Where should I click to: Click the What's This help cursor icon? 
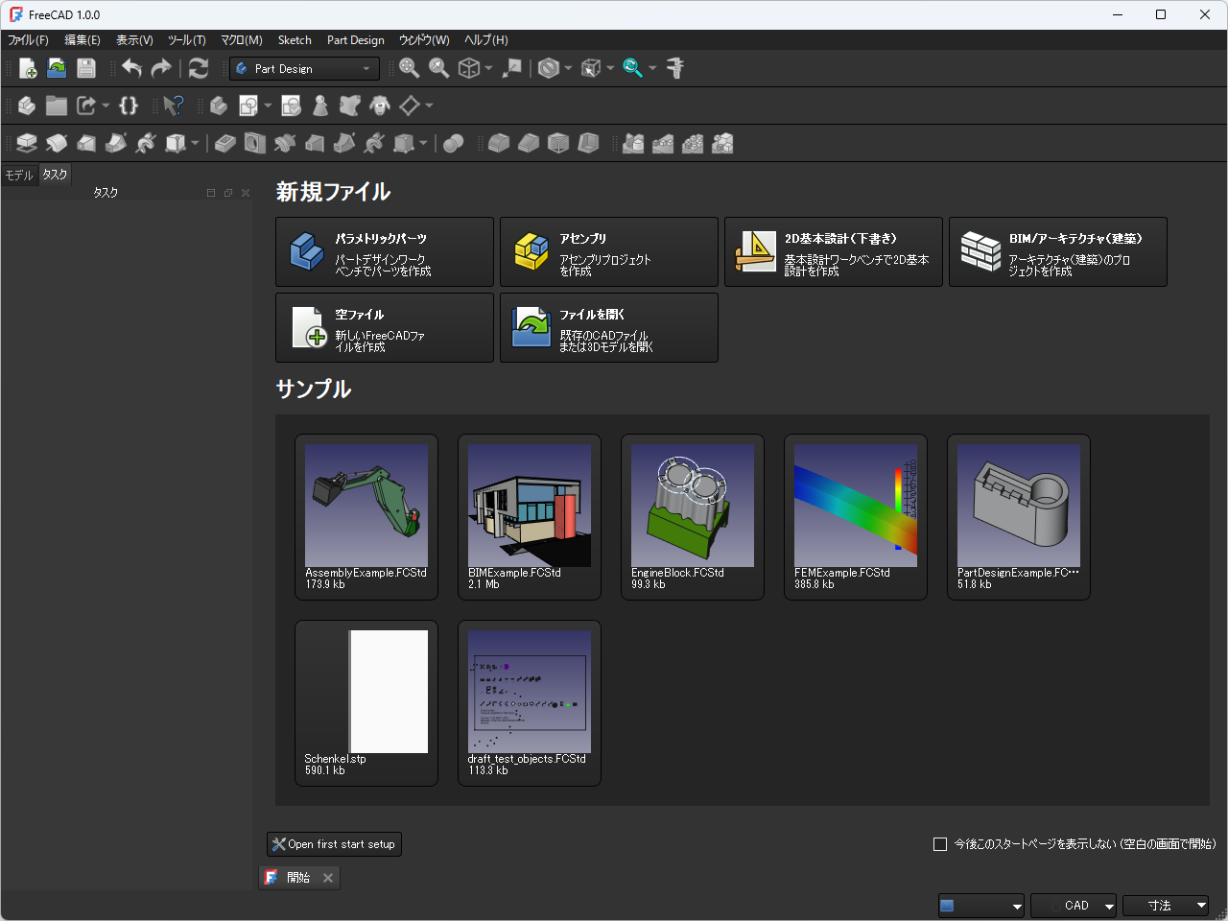click(x=174, y=106)
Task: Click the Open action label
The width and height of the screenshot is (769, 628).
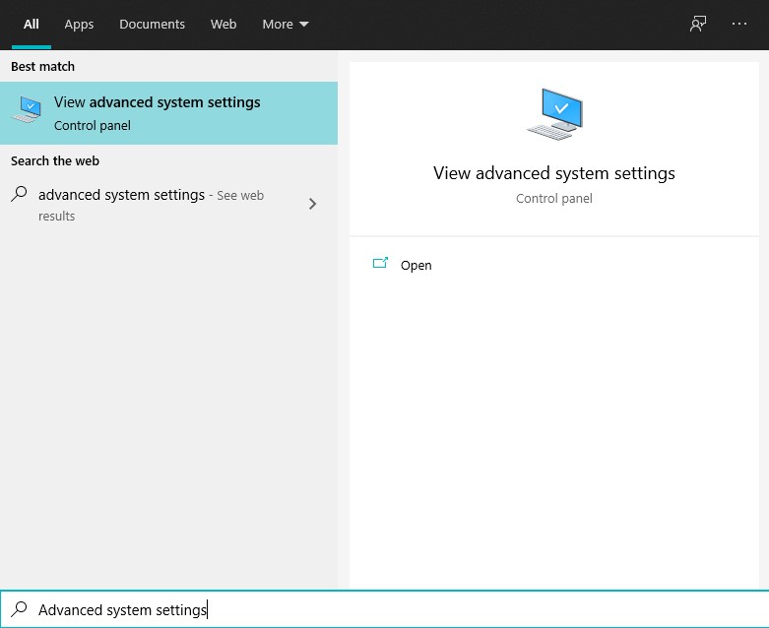Action: [417, 265]
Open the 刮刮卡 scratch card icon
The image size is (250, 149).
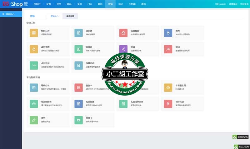tap(78, 87)
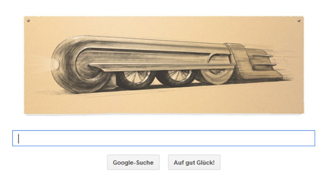Click the rounded nose of the locomotive
Viewport: 325px width, 183px height.
(x=68, y=64)
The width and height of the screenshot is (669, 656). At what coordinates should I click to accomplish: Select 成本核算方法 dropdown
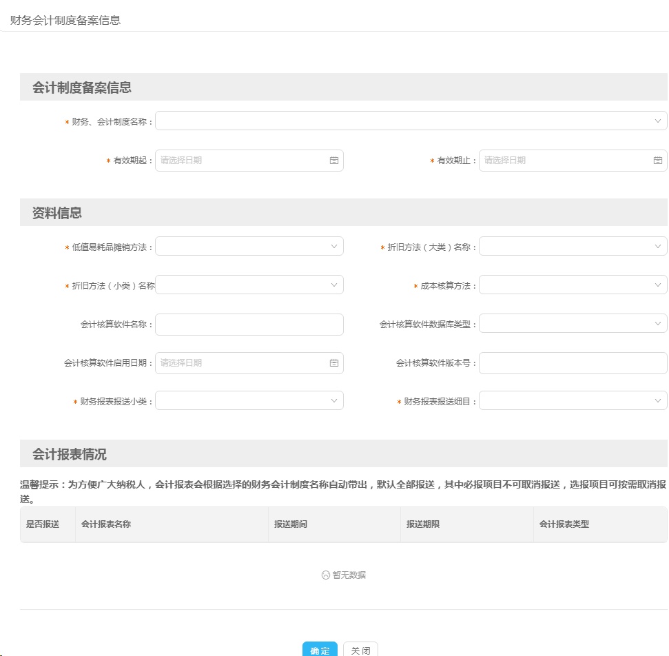coord(573,285)
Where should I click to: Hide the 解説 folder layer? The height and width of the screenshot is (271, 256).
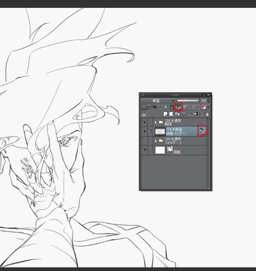(x=144, y=122)
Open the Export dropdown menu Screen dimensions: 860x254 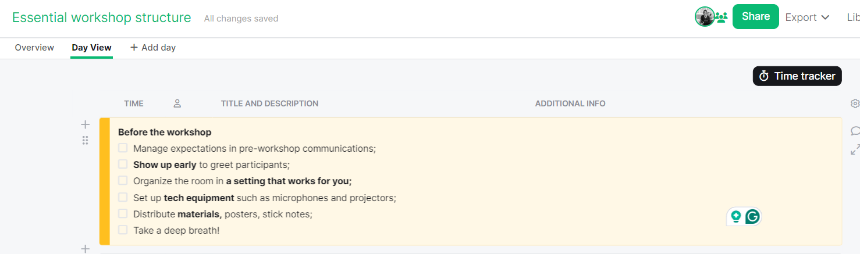[807, 17]
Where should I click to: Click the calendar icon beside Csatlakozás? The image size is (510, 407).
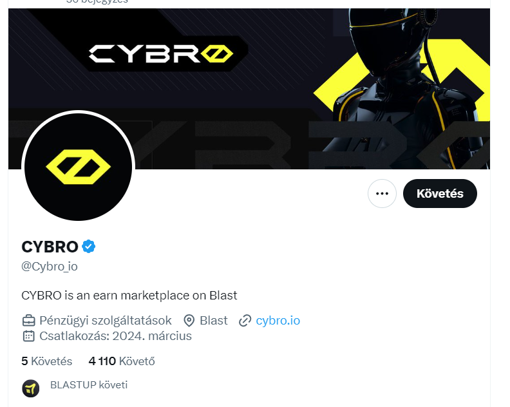(x=28, y=336)
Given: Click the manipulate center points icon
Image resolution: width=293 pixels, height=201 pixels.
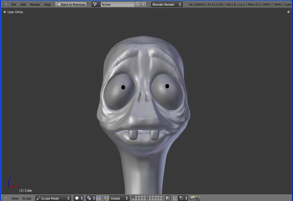Looking at the screenshot, I should (x=98, y=198).
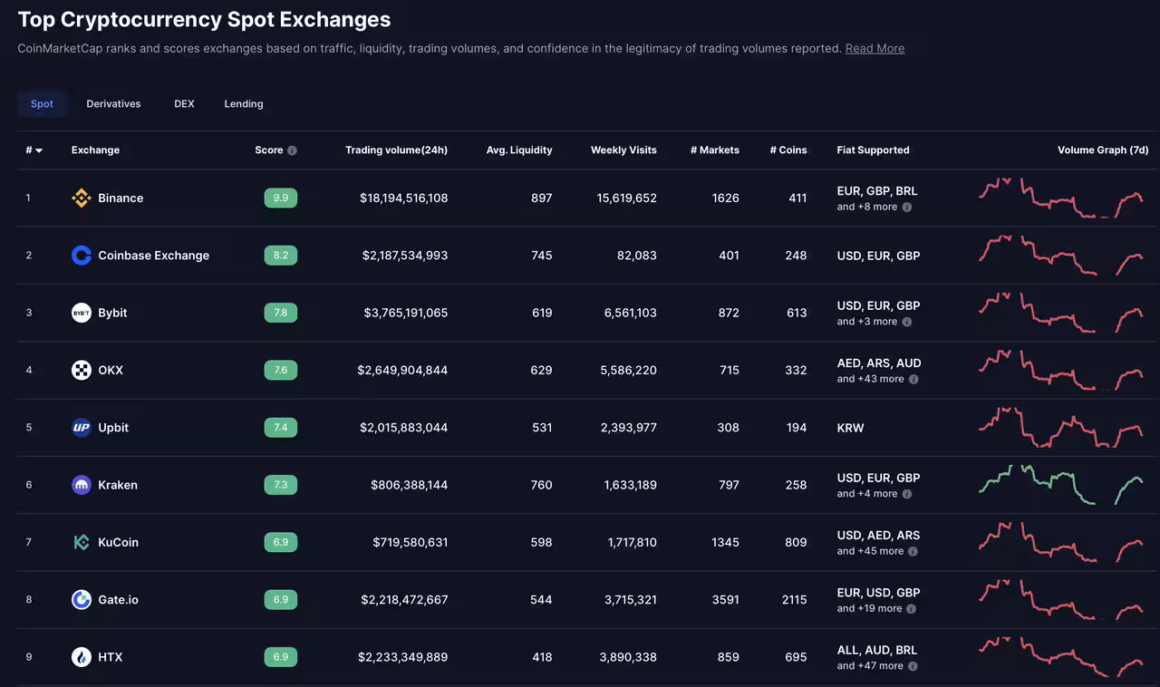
--------------------------------
= Exercise brief =
A word-for-word copy of the lines from the one with "Where should I click to: Click the calendar" through the last line of the data above is required, with both end lines included and no pictures.

= Answer to the exercise =
Where should I click to: Click the calendar icon beside Csatlakozás? The image size is (510, 407).
(x=28, y=336)
Given: Click the manipulate center points icon
Image resolution: width=293 pixels, height=201 pixels.
Looking at the screenshot, I should (x=98, y=198).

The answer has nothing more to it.